Options Pricing for Beginners

By the FinLingo Team | Capital markets practitioner, front office experience at a major European investment bank. FinLingo covers 342 lessons from bonds to exotic derivatives. About · Last updated: April 17, 2026

An option’s price is made up of two parts: intrinsic value (what the option is worth if exercised right now) and time value (what the market is willing to pay for the optionality). Five inputs drive both parts. Once you understand these five, you understand options pricing at an intuitive level — the math is just the formalisation.

Intrinsic Value and Time Value

The intrinsic value of a call is max(S − K, 0) where S is the current spot and K is the strike. If the spot is €110 and the strike is €100, the intrinsic value is €10 — exercising the call right now would deliver that much payoff. For a put, intrinsic value is max(K − S, 0).

The time value is everything else. It is what the market is willing to pay above intrinsic value for the possibility of future favourable moves. A deep out-of-the-money option has zero intrinsic value but still trades at a small positive premium — that premium is pure time value.

As expiry approaches, time value decays to zero. This is the Theta you read about on the Greeks cheat sheet. At expiry, the option is worth exactly its intrinsic value and nothing more.

The Five Inputs to an Option Price

Spot price (S): the current price of the underlying. Higher spot increases call values and decreases put values.

Strike price (K): the exercise price. Higher strike decreases call values and increases put values.

Time to expiry (T): the remaining life of the option. More time means more optionality — both calls and puts become more valuable with longer expiries (up to a point, for specific product structures).
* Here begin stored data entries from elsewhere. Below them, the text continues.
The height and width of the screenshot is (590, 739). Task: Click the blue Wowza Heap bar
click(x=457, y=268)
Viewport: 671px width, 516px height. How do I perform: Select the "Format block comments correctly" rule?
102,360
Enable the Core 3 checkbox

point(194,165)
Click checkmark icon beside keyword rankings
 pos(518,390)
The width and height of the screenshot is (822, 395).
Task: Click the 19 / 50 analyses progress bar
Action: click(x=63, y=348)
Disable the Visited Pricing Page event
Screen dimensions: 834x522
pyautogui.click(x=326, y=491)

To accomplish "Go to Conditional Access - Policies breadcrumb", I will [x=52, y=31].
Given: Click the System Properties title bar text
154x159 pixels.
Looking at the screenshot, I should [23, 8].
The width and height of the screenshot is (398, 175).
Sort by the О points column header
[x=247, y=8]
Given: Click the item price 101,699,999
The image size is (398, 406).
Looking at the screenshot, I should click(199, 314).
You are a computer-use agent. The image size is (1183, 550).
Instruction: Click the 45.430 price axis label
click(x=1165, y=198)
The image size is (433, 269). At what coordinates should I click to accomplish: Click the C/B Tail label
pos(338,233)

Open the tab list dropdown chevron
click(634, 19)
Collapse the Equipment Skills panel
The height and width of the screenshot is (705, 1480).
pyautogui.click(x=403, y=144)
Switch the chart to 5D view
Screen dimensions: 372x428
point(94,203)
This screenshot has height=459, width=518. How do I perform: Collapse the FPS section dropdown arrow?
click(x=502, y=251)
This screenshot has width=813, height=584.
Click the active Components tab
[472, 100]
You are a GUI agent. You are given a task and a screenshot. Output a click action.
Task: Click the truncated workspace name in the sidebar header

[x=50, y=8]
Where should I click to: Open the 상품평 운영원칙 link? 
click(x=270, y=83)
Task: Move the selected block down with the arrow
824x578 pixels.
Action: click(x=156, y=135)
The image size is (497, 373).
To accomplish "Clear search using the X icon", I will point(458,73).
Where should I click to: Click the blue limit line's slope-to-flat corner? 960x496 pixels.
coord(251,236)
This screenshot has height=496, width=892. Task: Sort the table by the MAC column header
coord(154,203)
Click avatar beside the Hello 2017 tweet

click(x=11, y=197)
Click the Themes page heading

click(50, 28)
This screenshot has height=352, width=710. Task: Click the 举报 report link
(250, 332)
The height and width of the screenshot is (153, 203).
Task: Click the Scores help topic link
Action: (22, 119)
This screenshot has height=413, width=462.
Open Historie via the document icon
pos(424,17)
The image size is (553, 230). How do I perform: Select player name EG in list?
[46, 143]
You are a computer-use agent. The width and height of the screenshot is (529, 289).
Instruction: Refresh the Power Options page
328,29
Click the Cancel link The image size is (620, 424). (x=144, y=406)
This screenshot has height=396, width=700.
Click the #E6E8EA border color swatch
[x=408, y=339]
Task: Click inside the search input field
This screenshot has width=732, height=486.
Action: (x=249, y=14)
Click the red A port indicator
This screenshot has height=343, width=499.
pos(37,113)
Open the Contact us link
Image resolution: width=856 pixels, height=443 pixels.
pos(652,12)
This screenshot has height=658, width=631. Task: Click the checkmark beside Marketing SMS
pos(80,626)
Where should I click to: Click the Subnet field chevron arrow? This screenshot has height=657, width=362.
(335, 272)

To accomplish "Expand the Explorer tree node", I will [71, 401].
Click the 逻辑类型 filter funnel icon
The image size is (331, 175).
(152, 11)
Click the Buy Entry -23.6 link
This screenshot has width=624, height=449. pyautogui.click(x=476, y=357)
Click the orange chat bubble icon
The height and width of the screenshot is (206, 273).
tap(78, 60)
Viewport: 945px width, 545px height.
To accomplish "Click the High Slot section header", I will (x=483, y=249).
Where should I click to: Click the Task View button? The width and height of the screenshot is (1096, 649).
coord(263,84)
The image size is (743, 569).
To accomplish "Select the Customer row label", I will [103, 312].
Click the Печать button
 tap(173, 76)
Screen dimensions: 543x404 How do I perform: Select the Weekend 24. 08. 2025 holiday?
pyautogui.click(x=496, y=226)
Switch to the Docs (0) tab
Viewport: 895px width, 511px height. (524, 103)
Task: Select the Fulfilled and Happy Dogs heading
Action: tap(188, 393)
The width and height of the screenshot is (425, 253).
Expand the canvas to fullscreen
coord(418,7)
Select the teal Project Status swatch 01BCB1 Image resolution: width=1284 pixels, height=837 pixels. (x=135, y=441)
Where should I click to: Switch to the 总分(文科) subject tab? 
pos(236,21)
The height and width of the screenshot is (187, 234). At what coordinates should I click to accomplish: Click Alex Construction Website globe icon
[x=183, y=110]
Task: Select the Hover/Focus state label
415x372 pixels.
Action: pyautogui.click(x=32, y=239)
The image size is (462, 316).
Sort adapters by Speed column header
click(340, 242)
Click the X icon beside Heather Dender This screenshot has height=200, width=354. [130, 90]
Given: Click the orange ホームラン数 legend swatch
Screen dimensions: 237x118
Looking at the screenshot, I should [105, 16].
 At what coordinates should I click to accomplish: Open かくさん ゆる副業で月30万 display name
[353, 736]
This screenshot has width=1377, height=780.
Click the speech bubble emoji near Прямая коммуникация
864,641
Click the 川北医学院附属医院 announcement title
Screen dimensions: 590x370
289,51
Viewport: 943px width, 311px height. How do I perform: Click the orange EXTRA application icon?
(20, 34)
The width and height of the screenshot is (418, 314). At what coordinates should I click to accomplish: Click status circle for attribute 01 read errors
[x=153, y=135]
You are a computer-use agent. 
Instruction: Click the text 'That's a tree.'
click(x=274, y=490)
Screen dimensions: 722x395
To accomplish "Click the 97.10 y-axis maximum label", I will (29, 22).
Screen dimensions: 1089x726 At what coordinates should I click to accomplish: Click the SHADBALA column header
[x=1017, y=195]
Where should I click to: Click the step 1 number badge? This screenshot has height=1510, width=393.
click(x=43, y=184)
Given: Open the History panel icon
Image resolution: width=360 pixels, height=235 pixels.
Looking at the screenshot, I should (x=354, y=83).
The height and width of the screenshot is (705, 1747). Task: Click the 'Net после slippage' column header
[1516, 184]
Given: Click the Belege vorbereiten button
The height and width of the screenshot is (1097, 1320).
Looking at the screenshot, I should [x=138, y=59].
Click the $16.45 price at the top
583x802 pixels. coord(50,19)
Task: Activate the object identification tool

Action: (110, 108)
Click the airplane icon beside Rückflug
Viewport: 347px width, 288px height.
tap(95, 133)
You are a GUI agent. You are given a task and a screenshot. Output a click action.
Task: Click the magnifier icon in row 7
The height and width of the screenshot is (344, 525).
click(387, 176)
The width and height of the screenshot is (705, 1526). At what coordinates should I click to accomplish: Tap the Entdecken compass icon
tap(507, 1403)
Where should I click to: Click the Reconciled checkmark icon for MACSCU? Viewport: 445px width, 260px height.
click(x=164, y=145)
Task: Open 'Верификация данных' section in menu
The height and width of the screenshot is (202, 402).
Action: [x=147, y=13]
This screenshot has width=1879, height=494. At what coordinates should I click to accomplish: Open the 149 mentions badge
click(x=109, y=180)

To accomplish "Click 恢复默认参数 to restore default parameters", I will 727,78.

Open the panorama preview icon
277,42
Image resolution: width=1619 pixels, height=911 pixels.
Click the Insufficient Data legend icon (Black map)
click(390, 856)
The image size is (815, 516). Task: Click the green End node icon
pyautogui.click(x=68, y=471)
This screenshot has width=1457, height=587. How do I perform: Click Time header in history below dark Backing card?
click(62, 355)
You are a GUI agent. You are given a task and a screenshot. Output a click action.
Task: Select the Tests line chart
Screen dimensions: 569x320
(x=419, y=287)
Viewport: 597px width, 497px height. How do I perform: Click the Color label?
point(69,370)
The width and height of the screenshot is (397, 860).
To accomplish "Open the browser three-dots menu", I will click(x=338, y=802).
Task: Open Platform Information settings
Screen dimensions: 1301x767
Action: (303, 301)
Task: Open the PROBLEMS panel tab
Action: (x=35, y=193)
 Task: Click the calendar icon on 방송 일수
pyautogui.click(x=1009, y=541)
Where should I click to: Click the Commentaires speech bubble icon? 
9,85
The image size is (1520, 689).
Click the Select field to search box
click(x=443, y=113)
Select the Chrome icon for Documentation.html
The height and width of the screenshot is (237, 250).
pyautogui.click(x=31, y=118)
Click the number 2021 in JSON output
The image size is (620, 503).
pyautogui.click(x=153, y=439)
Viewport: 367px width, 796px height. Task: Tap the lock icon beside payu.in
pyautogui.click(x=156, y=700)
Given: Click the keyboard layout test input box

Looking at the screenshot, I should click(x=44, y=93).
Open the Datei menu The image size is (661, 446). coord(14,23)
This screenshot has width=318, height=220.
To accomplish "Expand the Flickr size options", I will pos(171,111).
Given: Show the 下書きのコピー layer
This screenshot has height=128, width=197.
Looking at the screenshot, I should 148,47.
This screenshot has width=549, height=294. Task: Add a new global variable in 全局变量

Volatility (σ): the expected standard deviation of underlying returns. Higher volatility increases both call and put values because the distribution of possible outcomes widens.

Risk-free rate (r): the return on a riskless investment. Higher rates increase call values (the buyer defers the cash outlay until expiry) and decrease put values (the seller waits longer to receive cash).

Black-Scholes Intuition

The Black-Scholes formula is not a revealed truth — it is the consequence of one idea: an option can be continuously hedged with a self-financing portfolio of the underlying and cash. If you can perfectly replicate the option payoff with a dynamic position, then by no-arbitrage the option price equals the cost of that replicating portfolio.

The formula comes out of solving that replication condition. The terms you see — SN(d₁) and Ke^-rTN(d₂) — are the value of the replicating position in the underlying and the cash bond respectively. N(d₁) is the expected share holding in the replicating portfolio; N(d₂) is the risk-neutral probability of exercise.

This intuition — that an option price is the cost of replicating its payoff — is the single most important idea in derivatives. Every exotic option, every structured product, is priced by extending this logic.

What Actually Determines the Price You Pay

On a liquid option (SPX index option, major FX pair, large-cap single name), the price you pay is the market’s quote, which in turn reflects the market-makers’ view of the implied volatility. The other four inputs (S, K, T, r) are observable.

The one input that is not directly observable — volatility — is precisely what the option premium implies. That is why practitioners quote options in implied volatility rather than in cash premium: the implied vol isolates the one degree of freedom that matters.

When you buy an option, you are mostly buying a view on implied volatility. If realised volatility over the life of the option exceeds the implied volatility you paid, your option made money (after delta hedging). If realised vol falls short, the option lost money. Every other factor is derivative.